“She smells of the sea. She smells of rockpools when I was a child. She keeps starfish in there. I crouch down to taste the salt, to run my fingers around the rim. She opens and shuts like a sea anemone. She’s refilled each day with fresh tides of longing.” (73)
The connection to the ocean is significant. Sexuality as fluid. Sexuality as connection—that is, as taste and smell over sight. There is no separation by viewing, no watcher and watched to create an object out of a person. Taste and smell are visceral and they bring the narrator and Louise together. There is no distance between partners.
This happens in conjunction with the curious language of exploration, i.e. “rockpools when I was a child” and “to run my fingers around the rim.” Here, in this passage, the narrator comes to know Louise’s body. He or she explores through sex, and there is a certain child-like quality to this, this tendency towards play and taste and smell.

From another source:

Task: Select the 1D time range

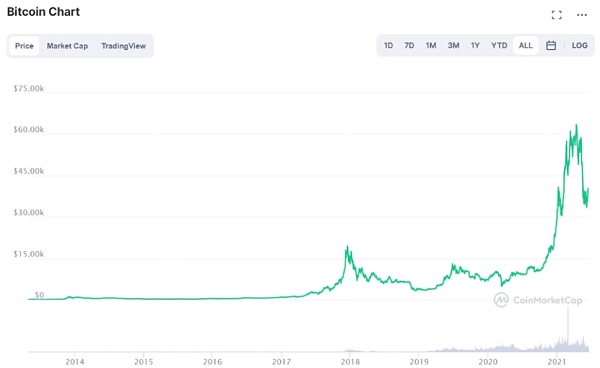Action: tap(388, 46)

What I’m really trying to say here is that maybe people grow out of equal connection. Maybe the tendency to produce a viewer and a viewed object during sex is a learned one. Maybe we grow into this distance as we learn to prioritize one sense over the others. This passage connects taste and smell and touch to a time of innocence, of ignorance. Not willful ignorance, but the kind of ignorance that can and must be remedied through exploration.
The narrator is exploring and thereby learning about Louise’s body in this passage, and through this, he or she comes to know Louise.